#### [Goal of the exercise]
The data must be returned in full, with no character altered.

════════

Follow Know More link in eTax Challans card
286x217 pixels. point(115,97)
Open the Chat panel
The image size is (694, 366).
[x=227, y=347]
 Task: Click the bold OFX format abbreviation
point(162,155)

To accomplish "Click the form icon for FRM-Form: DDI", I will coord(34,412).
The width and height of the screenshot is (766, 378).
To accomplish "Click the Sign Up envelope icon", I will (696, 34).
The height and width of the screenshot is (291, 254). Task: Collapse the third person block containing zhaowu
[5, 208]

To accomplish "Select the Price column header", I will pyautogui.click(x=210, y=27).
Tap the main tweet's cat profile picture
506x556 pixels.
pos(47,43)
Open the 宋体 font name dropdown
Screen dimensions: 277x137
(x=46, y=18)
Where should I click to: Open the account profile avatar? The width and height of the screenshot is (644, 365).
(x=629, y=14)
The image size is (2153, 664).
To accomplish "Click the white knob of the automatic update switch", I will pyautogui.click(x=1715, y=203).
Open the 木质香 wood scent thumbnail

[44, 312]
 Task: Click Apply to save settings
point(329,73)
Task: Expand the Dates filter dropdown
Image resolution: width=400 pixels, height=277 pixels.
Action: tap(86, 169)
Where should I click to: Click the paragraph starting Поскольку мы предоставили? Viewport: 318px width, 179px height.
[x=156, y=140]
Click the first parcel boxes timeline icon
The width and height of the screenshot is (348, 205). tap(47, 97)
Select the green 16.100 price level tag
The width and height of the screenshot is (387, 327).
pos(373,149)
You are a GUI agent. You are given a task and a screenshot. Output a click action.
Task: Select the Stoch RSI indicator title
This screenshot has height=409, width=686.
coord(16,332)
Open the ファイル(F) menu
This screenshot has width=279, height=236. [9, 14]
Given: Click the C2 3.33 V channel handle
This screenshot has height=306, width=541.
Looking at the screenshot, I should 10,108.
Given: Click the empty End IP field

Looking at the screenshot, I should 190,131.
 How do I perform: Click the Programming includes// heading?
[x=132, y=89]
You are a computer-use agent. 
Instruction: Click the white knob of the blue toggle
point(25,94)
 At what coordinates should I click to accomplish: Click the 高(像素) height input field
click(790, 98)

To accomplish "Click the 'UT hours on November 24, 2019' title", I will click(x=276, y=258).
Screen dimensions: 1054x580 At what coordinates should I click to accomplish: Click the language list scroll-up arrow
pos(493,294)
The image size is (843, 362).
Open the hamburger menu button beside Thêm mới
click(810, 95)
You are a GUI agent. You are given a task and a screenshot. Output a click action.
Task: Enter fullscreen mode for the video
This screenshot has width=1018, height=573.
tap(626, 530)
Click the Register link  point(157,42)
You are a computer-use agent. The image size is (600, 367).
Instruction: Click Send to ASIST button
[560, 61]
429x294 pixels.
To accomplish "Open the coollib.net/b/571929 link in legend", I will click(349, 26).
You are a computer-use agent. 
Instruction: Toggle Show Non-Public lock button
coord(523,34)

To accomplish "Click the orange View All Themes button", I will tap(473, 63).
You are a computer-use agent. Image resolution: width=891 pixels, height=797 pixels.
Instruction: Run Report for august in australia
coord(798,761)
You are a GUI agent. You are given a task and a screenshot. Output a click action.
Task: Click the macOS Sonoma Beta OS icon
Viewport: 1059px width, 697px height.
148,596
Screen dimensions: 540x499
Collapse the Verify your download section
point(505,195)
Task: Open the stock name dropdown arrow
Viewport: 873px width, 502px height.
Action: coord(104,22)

════════

#### [Solution to this task]
Follow Know More link in eTax Challans card
286x217 pixels. point(115,97)
Open the Chat panel
The image size is (694, 366).
[x=227, y=347]
 Task: Click the bold OFX format abbreviation
point(162,155)

To accomplish "Click the form icon for FRM-Form: DDI", I will coord(34,412).
The width and height of the screenshot is (766, 378).
To accomplish "Click the Sign Up envelope icon", I will (696, 34).
The height and width of the screenshot is (291, 254). Task: Collapse the third person block containing zhaowu
[5, 208]

To accomplish "Select the Price column header", I will pyautogui.click(x=210, y=27).
Tap the main tweet's cat profile picture
506x556 pixels.
pos(47,43)
Open the 宋体 font name dropdown
Screen dimensions: 277x137
(x=46, y=18)
Where should I click to: Open the account profile avatar? The width and height of the screenshot is (644, 365).
(x=629, y=14)
The image size is (2153, 664).
To accomplish "Click the white knob of the automatic update switch", I will pyautogui.click(x=1715, y=203).
Open the 木质香 wood scent thumbnail

[44, 312]
 Task: Click Apply to save settings
point(329,73)
Task: Expand the Dates filter dropdown
Image resolution: width=400 pixels, height=277 pixels.
Action: tap(86, 169)
Where should I click to: Click the paragraph starting Поскольку мы предоставили? Viewport: 318px width, 179px height.
[x=156, y=140]
Click the first parcel boxes timeline icon
The width and height of the screenshot is (348, 205). tap(47, 97)
Select the green 16.100 price level tag
The width and height of the screenshot is (387, 327).
pos(373,149)
You are a GUI agent. You are given a task and a screenshot. Output a click action.
Task: Select the Stoch RSI indicator title
This screenshot has height=409, width=686.
coord(16,332)
Open the ファイル(F) menu
This screenshot has width=279, height=236. [9, 14]
Given: Click the C2 3.33 V channel handle
This screenshot has height=306, width=541.
Looking at the screenshot, I should 10,108.
Given: Click the empty End IP field

Looking at the screenshot, I should 190,131.
 How do I perform: Click the Programming includes// heading?
[x=132, y=89]
You are a computer-use agent. 
Instruction: Click the white knob of the blue toggle
point(25,94)
 At what coordinates should I click to accomplish: Click the 高(像素) height input field
click(790, 98)

To accomplish "Click the 'UT hours on November 24, 2019' title", I will click(x=276, y=258).
Screen dimensions: 1054x580 At what coordinates should I click to accomplish: Click the language list scroll-up arrow
pos(493,294)
The image size is (843, 362).
Open the hamburger menu button beside Thêm mới
click(810, 95)
You are a GUI agent. You are given a task and a screenshot. Output a click action.
Task: Enter fullscreen mode for the video
This screenshot has width=1018, height=573.
tap(626, 530)
Click the Register link  point(157,42)
You are a computer-use agent. The image size is (600, 367).
Instruction: Click Send to ASIST button
[560, 61]
429x294 pixels.
To accomplish "Open the coollib.net/b/571929 link in legend", I will click(349, 26).
You are a computer-use agent. 
Instruction: Toggle Show Non-Public lock button
coord(523,34)

To accomplish "Click the orange View All Themes button", I will tap(473, 63).
You are a computer-use agent. Image resolution: width=891 pixels, height=797 pixels.
Instruction: Run Report for august in australia
coord(798,761)
You are a GUI agent. You are given a task and a screenshot. Output a click action.
Task: Click the macOS Sonoma Beta OS icon
Viewport: 1059px width, 697px height.
148,596
Screen dimensions: 540x499
Collapse the Verify your download section
point(505,195)
Task: Open the stock name dropdown arrow
Viewport: 873px width, 502px height.
Action: coord(104,22)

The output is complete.